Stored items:
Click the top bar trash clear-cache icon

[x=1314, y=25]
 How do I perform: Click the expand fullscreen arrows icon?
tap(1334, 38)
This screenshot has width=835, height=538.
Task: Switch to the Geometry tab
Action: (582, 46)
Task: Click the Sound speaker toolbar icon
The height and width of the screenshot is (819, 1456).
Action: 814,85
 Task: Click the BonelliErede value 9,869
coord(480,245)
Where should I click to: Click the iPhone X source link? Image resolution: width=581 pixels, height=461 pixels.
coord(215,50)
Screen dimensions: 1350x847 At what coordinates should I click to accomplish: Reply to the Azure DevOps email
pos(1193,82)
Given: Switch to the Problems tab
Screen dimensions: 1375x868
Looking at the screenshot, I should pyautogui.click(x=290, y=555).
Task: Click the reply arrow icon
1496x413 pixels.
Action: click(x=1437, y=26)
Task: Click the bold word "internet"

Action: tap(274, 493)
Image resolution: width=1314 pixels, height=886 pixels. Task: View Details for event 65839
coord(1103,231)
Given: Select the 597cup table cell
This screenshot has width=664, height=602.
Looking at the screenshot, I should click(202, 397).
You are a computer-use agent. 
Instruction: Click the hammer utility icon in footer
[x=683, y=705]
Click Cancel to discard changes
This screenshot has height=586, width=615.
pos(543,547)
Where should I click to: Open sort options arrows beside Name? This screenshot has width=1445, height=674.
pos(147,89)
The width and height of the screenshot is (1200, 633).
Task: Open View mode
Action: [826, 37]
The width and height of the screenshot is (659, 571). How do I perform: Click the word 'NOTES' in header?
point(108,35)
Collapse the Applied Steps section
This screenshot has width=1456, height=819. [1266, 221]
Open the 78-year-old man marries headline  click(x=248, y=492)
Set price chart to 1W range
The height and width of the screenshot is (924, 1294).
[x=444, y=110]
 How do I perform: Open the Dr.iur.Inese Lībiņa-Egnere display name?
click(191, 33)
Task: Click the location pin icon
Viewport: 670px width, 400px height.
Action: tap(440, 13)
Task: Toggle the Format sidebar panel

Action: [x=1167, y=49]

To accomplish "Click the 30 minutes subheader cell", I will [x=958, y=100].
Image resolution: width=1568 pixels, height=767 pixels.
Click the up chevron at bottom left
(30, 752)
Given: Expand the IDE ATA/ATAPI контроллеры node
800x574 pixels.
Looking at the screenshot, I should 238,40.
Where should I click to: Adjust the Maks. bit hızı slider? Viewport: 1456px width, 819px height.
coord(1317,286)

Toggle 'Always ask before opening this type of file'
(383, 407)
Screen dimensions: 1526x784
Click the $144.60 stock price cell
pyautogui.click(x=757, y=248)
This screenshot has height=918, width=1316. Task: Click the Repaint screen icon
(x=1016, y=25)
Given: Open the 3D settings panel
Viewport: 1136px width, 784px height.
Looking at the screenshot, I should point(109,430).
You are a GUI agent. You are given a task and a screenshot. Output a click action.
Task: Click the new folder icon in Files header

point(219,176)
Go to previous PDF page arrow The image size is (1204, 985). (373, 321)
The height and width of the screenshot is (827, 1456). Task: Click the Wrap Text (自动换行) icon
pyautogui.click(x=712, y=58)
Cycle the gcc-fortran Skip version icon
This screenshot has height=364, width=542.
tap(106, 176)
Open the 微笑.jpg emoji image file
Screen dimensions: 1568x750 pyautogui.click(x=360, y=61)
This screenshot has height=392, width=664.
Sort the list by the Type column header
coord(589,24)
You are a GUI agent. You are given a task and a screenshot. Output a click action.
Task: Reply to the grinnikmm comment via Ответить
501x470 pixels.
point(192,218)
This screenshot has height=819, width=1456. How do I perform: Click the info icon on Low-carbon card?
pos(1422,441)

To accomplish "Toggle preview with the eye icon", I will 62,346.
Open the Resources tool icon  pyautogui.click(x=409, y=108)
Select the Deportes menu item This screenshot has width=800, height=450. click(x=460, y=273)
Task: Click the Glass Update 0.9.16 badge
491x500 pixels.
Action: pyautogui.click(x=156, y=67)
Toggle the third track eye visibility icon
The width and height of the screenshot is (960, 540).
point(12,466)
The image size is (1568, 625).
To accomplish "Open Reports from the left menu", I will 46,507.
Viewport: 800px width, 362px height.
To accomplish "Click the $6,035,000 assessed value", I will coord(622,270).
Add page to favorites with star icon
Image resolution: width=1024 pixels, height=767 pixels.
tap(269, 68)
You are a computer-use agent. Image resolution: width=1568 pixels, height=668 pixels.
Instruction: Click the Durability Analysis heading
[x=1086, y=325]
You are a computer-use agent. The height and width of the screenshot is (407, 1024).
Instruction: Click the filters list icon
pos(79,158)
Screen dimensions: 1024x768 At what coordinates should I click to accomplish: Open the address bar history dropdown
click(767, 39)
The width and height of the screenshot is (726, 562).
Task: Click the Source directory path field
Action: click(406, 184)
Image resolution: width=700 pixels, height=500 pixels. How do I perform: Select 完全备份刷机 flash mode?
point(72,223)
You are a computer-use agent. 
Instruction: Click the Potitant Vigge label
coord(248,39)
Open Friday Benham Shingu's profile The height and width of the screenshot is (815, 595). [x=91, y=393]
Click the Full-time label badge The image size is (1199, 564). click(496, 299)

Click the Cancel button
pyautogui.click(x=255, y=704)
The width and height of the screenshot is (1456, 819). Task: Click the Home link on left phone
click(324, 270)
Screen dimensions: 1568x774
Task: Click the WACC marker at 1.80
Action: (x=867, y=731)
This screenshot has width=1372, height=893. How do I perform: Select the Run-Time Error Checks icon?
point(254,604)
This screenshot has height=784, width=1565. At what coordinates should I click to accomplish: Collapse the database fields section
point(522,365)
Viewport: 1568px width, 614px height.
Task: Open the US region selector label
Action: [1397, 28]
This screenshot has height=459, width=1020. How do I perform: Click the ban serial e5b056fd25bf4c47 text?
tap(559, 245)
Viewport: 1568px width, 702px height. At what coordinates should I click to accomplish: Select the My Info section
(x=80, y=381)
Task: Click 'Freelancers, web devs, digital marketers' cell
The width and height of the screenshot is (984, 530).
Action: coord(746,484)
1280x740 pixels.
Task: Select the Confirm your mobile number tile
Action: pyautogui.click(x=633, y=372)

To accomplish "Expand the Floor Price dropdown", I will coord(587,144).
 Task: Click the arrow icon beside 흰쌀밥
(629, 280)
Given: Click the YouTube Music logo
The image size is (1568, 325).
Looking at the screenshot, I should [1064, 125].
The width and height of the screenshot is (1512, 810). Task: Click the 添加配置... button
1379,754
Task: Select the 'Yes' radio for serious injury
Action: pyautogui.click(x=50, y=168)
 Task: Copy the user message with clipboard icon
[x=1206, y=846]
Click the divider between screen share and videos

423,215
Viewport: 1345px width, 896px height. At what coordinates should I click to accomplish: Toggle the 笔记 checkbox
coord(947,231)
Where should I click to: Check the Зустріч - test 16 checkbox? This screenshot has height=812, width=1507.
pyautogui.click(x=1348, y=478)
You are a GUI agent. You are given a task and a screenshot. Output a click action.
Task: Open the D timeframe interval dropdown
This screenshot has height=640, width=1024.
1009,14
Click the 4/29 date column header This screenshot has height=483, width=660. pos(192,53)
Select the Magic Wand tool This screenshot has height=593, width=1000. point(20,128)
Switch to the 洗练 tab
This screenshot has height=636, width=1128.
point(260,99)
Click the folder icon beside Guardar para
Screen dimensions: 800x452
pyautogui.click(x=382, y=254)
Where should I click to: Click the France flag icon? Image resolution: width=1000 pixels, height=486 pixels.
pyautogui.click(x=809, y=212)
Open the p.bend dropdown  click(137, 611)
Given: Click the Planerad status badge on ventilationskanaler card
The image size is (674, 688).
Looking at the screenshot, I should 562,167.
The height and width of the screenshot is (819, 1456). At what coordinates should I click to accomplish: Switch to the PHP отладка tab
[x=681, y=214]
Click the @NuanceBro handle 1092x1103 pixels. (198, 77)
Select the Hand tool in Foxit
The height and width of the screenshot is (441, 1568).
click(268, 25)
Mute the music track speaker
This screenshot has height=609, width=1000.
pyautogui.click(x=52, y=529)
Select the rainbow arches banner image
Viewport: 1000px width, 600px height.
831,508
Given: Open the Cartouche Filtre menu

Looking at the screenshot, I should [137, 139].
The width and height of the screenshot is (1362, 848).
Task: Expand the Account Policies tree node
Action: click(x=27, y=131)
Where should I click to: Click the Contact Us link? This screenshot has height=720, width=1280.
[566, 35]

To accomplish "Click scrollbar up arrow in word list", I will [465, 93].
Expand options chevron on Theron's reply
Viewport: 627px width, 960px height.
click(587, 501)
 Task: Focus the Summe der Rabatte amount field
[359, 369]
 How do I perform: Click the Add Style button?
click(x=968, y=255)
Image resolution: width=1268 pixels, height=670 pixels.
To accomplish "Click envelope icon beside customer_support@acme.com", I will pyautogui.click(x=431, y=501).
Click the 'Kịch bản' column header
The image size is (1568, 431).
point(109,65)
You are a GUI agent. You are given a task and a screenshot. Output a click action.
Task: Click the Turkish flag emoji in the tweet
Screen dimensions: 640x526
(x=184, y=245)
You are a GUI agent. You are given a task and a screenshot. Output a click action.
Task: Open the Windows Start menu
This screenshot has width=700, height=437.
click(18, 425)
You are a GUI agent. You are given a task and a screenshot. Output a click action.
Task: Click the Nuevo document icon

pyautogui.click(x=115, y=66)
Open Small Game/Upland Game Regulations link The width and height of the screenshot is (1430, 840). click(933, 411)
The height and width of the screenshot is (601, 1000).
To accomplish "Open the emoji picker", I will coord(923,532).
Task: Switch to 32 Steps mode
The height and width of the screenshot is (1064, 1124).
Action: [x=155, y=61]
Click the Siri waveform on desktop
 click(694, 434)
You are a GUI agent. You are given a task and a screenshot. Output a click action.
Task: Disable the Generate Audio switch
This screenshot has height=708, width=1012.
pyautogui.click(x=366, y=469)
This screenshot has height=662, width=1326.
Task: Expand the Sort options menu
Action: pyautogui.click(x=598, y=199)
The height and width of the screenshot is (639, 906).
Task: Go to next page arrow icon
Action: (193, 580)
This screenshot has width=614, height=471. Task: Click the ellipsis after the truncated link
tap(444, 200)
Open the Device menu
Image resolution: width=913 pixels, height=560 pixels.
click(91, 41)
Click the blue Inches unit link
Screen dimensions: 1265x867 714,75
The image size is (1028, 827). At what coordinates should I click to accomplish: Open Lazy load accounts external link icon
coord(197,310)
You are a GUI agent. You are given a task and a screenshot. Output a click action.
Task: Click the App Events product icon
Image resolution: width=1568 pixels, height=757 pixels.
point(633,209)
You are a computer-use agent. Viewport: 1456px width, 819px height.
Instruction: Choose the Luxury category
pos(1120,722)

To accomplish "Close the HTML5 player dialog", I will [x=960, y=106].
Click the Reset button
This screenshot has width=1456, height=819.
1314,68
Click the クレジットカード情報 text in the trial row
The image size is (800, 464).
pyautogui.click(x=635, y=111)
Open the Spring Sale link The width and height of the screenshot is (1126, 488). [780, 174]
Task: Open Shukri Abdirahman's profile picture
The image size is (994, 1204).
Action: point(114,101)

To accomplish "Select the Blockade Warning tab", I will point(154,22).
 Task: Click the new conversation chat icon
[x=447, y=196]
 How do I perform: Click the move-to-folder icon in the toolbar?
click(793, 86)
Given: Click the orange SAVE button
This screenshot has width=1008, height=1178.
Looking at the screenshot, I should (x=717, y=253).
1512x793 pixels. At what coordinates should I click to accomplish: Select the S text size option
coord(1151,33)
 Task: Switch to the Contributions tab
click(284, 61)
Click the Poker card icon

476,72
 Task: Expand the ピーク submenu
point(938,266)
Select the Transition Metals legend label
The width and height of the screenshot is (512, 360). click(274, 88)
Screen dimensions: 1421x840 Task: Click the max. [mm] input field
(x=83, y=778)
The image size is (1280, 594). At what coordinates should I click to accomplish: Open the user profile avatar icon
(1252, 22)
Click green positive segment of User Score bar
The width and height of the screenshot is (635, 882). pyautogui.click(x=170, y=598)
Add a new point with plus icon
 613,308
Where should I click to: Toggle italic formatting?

* _GOAL OF THE EXERCISE_
Render the records as a Markdown table with the columns Row and Line, starting with the line containing "You are a computer-use agent. Image" and going on through the line containing "pos(79,158)". Number each row and skip any blank lines.

* _EXERCISE SOLUTION_
| Row | Line |
|---|---|
| 1 | You are a computer-use agent. Image resolution: width=1568 pixels, height=668 pixels. |
| 2 | Instruction: Click the Durability Analysis heading |
| 3 | [x=1086, y=325] |
| 4 | You are a computer-use agent. The height and width of the screenshot is (407, 1024). |
| 5 | Instruction: Click the filters list icon |
| 6 | pos(79,158) |